A purple lava lamp on the desk glowed beside a 17-inch tube monitor, casting light into the dark room. Behind it, a blue neon Saturn sign hung on her closet. Amanda, curled up on the couch, played Shadow Run on her Super Nintendo. It was 2024, not the ’90s, but Amanda loved the simple things; they grounded her in a world growing more complex and fleeting every day.
Plus, cyberpunk games fit with her strange dreams of the future, haunting her since she was a child.
She gamed on a small camping TV she’d scored for 50 bucks on eBay. Her dad had gotten her into gaming, and she still played on the same old console with the same faded stickers of Samus Aran, Popeye, and the Looney Tunes.
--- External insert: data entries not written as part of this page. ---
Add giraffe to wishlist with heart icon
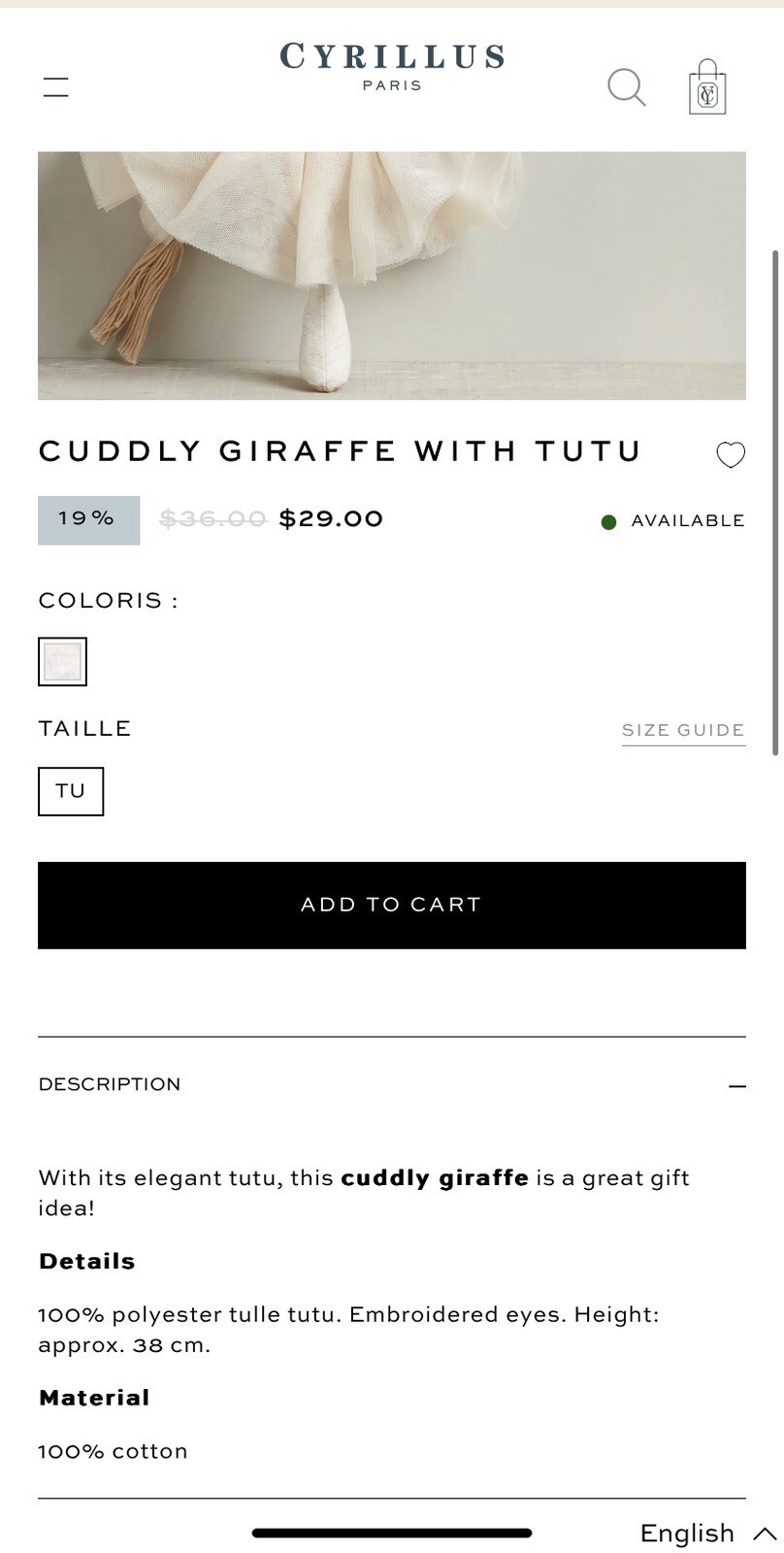The image size is (784, 1553). 731,455
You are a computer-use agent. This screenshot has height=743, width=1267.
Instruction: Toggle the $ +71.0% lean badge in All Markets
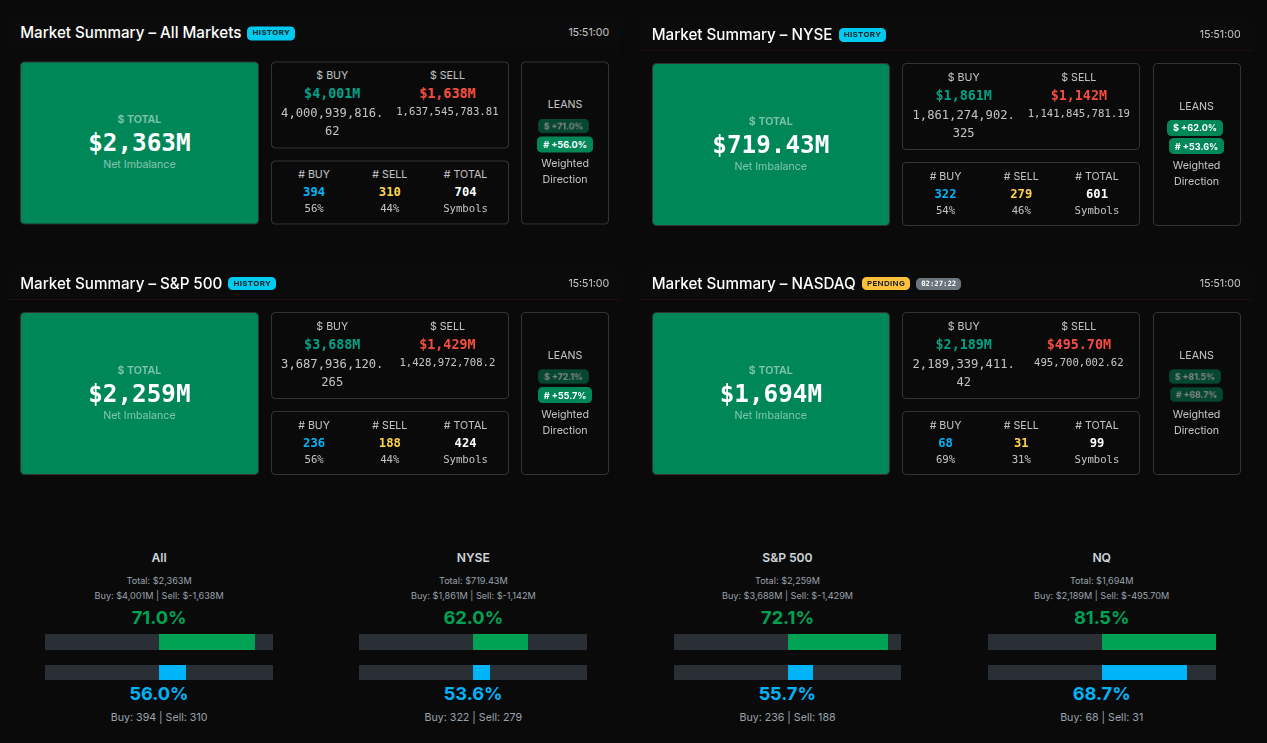coord(564,126)
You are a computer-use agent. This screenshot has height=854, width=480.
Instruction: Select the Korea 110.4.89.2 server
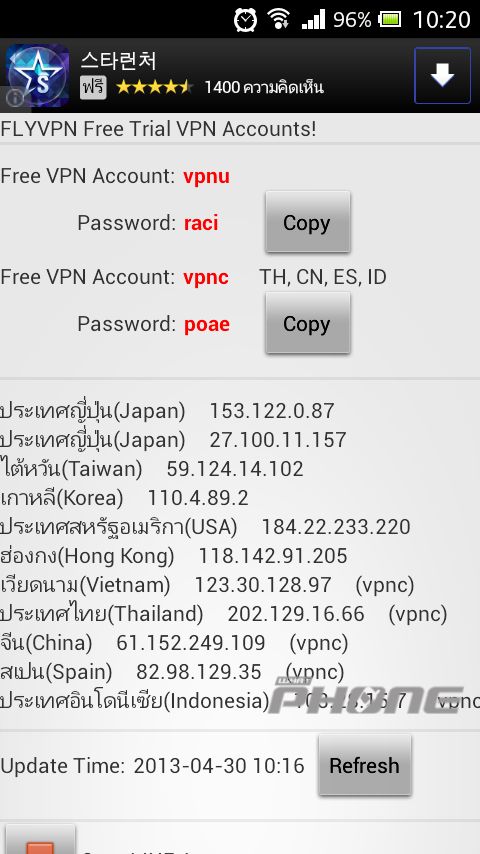(125, 498)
I’ll never forget those hours playing with you, Dad. The way you taught me to hold a controller. How you’d read the text to me because I was too young to read it myself.
I’ll never forget you.
Her mom knocked and opened the door without waiting.
Amanda jerked out of her thoughts.
Why do parents even knock? Just to prove kids have no authority?
"Still playing?" her mom asked.
"Technically, I just hit pause, so…"
"You’ve been at it half the day, Amanda."
"You’re exaggerating, Mom. It’s only been five hours."
"Please get to bed, sweetheart," her mother said. A slender blonde, who TikTok might call a TradWife, though grief etched her face, and she wasn’t a wife but a widow.
At least officially.
What does that mean? No time to explain—Mom cuts in:
"You need your sleep, sweetheart."
"Once I beat the game, I’ll sleep. Scout’s honor."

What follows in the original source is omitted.